The bill, sponsored in the Assembly by Michael Cusick, D-Staten Island, eliminates any statute of limitations on criminal cases, adds clergy to the list of mandated reporters, and requires criminal background checks for employees and volunteers who work with children in public or nonprofit settings.

"We think that the Cusick bill is focused on prevention of abuse and punishing offenders," said Poust, the Catholic Conference spokesman. Further, the Cusick bill would apply to public and private institutions, he said.

Poust said the conference's lawyers agree that the wording Assembly Democrats use to create the one-year window is muddy and gives public schools wiggle room to avoid the one-year window. The sentences do not specify that plaintiffs need not have filed a notice of claim, a required step when suing a government entity.

Advocates of the Child Victims Act, however, deny that public schools are exempted. So does the main Assembly sponsor, Assemblywoman Linda B. Rosenthal, D-Manhattan.
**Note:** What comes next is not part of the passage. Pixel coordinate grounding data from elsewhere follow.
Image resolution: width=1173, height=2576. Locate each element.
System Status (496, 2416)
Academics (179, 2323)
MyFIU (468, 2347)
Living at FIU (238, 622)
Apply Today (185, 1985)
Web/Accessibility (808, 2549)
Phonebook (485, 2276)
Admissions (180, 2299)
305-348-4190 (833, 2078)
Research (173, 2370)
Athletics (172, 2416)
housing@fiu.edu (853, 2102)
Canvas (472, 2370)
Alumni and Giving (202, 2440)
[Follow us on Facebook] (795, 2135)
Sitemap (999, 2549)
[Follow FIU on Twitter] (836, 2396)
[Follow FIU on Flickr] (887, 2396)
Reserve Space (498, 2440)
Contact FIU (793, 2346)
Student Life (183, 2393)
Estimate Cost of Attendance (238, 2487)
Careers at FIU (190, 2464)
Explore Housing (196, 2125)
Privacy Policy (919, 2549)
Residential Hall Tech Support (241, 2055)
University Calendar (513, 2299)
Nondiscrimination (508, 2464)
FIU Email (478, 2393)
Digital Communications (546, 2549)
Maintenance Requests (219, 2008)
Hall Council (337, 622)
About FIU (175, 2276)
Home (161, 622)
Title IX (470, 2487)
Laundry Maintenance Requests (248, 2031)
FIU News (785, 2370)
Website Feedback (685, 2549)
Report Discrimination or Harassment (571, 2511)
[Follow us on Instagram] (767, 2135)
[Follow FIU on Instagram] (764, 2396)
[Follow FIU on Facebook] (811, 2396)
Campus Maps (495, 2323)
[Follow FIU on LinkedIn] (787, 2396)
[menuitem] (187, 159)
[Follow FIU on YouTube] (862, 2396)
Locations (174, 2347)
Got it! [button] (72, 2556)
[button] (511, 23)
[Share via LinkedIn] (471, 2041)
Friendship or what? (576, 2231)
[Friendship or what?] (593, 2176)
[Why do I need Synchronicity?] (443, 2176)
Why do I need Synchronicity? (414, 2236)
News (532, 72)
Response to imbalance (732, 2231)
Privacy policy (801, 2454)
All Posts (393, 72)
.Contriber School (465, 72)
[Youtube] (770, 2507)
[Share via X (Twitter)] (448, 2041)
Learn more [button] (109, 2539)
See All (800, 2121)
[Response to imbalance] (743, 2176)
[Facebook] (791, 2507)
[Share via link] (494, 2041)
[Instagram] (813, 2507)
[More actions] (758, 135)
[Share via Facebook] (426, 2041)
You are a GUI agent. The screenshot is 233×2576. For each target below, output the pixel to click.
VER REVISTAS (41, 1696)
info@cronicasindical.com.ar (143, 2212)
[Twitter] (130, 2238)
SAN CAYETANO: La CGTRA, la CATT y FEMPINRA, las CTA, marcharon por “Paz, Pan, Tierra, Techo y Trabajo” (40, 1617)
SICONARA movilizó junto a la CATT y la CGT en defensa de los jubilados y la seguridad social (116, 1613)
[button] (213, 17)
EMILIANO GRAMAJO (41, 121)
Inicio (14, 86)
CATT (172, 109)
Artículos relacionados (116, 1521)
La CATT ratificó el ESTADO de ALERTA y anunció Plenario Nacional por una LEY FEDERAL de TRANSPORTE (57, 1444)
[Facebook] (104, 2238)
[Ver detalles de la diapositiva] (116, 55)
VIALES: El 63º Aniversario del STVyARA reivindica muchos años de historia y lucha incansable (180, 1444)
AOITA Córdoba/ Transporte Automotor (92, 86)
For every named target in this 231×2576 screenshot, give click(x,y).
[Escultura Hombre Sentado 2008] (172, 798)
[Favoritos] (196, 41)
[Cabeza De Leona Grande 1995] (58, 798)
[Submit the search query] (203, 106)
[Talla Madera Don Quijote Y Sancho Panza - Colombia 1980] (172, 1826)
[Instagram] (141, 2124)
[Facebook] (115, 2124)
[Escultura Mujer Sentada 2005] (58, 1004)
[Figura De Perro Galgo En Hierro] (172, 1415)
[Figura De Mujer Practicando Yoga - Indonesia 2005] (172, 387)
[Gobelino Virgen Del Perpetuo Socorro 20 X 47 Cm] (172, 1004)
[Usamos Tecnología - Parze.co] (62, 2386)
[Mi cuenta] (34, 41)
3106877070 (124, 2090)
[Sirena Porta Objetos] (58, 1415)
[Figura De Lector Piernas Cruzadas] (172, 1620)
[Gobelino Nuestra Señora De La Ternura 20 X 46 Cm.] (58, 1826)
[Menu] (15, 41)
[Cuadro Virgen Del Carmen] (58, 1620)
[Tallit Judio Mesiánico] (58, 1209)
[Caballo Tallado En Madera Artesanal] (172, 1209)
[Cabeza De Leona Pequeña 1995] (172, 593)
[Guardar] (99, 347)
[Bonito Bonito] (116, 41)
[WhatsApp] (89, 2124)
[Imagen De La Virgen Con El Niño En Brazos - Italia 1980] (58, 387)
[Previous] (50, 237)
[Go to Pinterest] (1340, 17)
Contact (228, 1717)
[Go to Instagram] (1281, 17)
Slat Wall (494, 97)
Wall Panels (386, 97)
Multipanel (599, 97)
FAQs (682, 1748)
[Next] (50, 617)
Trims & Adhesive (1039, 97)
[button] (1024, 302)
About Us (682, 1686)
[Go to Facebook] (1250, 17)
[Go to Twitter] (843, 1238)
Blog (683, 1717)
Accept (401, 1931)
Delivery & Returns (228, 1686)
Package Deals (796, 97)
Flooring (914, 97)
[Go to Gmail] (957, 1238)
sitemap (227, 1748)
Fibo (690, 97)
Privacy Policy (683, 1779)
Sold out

"The Child Victims Act will level the playing field for all survivors of childhood sexual assault, creating a pathway for them to access justice, regardless of whether their predator was an individual or a public or private institution," she told The News in a statement.

As with some other controversial pieces of legislation, the stalemate over the Child Victims Act could continue for years more if the Senate doesn't approve the bill in this session. The beneficiaries of a stalemate would be the lawmakers who collect campaign contributions on the issue – though the Catholic Conference does not donate to political campaigns – and the lobbyists.

Said Poust: "We would very much like this issue to be resolved, and not have to lobby on this issue again."